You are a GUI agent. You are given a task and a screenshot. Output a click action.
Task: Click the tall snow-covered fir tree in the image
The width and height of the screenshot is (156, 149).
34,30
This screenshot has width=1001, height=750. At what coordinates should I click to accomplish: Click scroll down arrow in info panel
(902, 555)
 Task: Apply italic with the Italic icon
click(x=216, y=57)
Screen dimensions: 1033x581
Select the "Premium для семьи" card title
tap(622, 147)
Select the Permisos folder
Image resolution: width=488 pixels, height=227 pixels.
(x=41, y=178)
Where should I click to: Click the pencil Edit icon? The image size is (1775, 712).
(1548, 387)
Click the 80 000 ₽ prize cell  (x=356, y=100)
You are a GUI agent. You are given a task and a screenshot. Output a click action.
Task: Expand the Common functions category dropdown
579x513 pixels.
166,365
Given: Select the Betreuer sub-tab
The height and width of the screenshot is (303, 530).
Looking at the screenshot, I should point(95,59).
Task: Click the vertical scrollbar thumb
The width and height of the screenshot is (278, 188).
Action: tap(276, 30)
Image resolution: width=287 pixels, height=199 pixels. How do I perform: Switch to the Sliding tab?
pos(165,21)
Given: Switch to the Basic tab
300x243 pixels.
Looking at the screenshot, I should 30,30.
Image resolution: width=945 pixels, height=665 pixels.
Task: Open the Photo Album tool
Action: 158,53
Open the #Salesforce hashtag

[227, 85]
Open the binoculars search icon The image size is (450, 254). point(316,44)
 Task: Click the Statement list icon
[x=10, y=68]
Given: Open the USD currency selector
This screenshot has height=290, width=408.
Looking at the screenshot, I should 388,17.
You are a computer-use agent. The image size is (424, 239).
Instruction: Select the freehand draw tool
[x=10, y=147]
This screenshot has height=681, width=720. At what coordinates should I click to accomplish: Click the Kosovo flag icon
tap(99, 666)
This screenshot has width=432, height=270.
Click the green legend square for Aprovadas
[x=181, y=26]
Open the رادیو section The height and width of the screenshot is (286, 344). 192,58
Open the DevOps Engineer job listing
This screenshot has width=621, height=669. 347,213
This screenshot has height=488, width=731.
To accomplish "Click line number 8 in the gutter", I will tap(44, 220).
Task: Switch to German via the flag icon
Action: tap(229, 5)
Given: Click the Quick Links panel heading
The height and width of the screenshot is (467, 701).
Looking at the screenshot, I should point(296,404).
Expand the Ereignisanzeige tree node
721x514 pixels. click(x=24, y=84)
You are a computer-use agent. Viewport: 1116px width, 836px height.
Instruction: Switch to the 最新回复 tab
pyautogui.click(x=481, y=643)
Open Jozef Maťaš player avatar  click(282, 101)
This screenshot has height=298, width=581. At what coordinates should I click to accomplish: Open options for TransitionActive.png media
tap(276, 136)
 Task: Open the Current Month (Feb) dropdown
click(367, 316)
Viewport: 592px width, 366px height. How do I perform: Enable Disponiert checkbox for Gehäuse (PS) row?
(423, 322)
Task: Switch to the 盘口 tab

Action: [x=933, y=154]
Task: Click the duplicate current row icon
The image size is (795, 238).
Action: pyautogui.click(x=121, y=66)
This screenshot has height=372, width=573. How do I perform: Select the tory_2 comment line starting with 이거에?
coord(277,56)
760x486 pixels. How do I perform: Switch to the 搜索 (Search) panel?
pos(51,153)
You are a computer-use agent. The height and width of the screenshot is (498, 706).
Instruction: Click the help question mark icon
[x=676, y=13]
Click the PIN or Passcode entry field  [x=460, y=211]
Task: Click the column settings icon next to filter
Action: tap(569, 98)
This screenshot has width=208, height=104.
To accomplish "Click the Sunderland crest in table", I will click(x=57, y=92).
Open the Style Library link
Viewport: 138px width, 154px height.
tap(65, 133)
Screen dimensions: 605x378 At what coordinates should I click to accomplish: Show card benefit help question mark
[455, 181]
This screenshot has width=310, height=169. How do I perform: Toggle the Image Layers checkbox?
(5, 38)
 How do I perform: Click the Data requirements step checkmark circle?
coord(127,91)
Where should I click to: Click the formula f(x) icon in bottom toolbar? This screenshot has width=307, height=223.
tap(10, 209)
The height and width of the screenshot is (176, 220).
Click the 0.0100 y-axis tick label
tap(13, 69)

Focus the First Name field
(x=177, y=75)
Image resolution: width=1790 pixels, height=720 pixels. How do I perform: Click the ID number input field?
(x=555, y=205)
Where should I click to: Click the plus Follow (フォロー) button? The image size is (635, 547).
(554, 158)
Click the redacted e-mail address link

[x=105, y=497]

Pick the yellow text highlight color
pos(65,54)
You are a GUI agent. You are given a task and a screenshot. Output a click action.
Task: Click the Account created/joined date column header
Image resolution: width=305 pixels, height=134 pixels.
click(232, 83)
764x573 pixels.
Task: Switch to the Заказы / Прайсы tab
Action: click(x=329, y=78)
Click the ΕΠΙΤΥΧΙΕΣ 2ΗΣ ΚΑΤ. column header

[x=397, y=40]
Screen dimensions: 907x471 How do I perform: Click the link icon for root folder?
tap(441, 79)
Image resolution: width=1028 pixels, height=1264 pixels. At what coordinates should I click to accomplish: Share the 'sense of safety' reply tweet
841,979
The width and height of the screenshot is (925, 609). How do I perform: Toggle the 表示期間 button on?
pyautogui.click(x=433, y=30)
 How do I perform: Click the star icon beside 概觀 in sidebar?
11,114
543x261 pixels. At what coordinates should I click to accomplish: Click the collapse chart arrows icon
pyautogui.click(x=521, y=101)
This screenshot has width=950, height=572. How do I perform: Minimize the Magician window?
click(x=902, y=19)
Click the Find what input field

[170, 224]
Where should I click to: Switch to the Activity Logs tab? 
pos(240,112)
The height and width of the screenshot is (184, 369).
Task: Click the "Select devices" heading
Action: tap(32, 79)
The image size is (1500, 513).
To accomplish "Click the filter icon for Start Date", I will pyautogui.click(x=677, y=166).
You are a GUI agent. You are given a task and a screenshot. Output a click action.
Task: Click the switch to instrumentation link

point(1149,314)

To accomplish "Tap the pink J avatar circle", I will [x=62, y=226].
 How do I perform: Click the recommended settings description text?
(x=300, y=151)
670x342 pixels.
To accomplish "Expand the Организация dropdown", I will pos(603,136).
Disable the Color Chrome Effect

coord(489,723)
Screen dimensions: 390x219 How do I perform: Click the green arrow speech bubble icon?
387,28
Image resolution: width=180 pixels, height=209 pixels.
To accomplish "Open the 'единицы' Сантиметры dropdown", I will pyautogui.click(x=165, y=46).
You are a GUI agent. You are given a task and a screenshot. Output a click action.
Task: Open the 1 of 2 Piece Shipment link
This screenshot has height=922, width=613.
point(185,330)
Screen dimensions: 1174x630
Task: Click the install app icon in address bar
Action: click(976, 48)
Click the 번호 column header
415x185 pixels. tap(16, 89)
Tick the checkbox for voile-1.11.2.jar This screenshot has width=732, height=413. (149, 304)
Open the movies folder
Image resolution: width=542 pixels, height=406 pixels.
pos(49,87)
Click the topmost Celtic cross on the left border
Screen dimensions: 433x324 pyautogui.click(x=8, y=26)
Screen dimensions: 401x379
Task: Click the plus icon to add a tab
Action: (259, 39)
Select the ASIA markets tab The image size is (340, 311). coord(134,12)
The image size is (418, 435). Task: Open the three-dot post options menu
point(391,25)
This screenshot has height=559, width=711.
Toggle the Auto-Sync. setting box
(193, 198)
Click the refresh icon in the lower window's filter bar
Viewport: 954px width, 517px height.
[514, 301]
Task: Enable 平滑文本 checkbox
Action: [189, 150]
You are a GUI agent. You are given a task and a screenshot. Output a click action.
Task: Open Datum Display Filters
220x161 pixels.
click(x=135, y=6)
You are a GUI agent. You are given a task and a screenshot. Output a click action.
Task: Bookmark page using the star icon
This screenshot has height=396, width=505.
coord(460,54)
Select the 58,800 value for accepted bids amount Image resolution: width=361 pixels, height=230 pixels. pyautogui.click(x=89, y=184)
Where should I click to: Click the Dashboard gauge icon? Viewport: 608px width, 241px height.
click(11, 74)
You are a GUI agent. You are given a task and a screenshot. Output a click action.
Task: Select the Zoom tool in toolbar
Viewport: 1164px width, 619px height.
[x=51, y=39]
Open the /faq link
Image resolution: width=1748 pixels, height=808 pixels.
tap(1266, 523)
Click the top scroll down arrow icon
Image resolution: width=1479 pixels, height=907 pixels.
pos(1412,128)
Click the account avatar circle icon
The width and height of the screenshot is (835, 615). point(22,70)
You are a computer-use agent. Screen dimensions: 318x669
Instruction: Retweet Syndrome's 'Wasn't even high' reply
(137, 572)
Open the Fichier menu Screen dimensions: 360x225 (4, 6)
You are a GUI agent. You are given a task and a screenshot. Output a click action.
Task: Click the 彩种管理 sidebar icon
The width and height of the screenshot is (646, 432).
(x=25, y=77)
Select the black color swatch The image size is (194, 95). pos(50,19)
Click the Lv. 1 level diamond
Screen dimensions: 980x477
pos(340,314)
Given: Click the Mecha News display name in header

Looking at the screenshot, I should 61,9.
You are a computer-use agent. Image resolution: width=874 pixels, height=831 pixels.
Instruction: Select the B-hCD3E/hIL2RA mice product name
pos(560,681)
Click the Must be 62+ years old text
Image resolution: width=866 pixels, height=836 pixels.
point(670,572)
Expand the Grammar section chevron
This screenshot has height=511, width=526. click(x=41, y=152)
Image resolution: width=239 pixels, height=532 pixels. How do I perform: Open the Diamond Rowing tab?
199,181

|---|

• _ACTIVITY_
Copy word for word the stretch of entries above from the line that has "This screenshot has height=372, width=573." through the line that has "Task: Click the Account", both ends included, and nothing outside it.

• _SOLVED PROBLEM_
This screenshot has height=372, width=573. How do I perform: Select the tory_2 comment line starting with 이거에?
coord(277,56)
760x486 pixels. How do I perform: Switch to the 搜索 (Search) panel?
pos(51,153)
You are a computer-use agent. The height and width of the screenshot is (498, 706).
Instruction: Click the help question mark icon
[x=676, y=13]
Click the PIN or Passcode entry field  [x=460, y=211]
Task: Click the column settings icon next to filter
Action: tap(569, 98)
This screenshot has width=208, height=104.
To accomplish "Click the Sunderland crest in table", I will click(x=57, y=92).
Open the Style Library link
Viewport: 138px width, 154px height.
tap(65, 133)
Screen dimensions: 605x378 At what coordinates should I click to accomplish: Show card benefit help question mark
[455, 181]
This screenshot has width=310, height=169. How do I perform: Toggle the Image Layers checkbox?
(5, 38)
 How do I perform: Click the Data requirements step checkmark circle?
coord(127,91)
Where should I click to: Click the formula f(x) icon in bottom toolbar? This screenshot has width=307, height=223.
tap(10, 209)
The height and width of the screenshot is (176, 220).
Click the 0.0100 y-axis tick label
tap(13, 69)

Focus the First Name field
(x=177, y=75)
Image resolution: width=1790 pixels, height=720 pixels. How do I perform: Click the ID number input field?
(x=555, y=205)
Where should I click to: Click the plus Follow (フォロー) button? The image size is (635, 547).
(554, 158)
Click the redacted e-mail address link

[x=105, y=497]

Pick the yellow text highlight color
pos(65,54)
You are a GUI agent. You are given a task and a screenshot. Output a click action.
Task: Click the Account created/joined date column header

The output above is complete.